■ **The task**:
Your answer should consist of each line from the data below that contains "agent".

=== Section Start ===

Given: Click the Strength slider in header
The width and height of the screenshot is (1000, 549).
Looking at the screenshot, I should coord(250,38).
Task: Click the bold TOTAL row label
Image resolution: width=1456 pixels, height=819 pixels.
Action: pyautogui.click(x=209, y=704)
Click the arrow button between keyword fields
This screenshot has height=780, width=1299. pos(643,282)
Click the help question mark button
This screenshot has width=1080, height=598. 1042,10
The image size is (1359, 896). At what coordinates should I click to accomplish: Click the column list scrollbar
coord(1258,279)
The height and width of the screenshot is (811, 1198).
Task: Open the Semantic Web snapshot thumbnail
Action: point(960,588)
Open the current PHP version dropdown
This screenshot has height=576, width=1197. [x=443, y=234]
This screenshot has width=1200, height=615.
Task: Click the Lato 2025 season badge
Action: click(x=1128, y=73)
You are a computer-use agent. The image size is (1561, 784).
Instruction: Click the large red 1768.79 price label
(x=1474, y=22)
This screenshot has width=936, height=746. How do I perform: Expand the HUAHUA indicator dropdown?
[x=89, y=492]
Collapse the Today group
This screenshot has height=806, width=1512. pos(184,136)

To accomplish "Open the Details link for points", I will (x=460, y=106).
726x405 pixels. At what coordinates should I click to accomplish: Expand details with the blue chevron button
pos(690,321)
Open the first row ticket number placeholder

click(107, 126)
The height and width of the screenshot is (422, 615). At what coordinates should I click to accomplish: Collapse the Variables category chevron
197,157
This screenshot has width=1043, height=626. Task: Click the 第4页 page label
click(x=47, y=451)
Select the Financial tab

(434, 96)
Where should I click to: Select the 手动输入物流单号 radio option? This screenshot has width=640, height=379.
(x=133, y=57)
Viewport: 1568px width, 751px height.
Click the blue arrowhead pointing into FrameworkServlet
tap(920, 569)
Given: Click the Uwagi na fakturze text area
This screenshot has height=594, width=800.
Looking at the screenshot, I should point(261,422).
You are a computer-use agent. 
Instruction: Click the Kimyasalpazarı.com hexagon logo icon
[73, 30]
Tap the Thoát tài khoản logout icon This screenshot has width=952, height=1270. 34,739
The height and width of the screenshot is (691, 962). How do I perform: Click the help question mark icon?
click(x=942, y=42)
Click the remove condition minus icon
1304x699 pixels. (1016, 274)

=== Section End ===

■ **Exercise output**:
You are a computer-use agent. The image size is (1561, 784).
You are a computer-use agent. 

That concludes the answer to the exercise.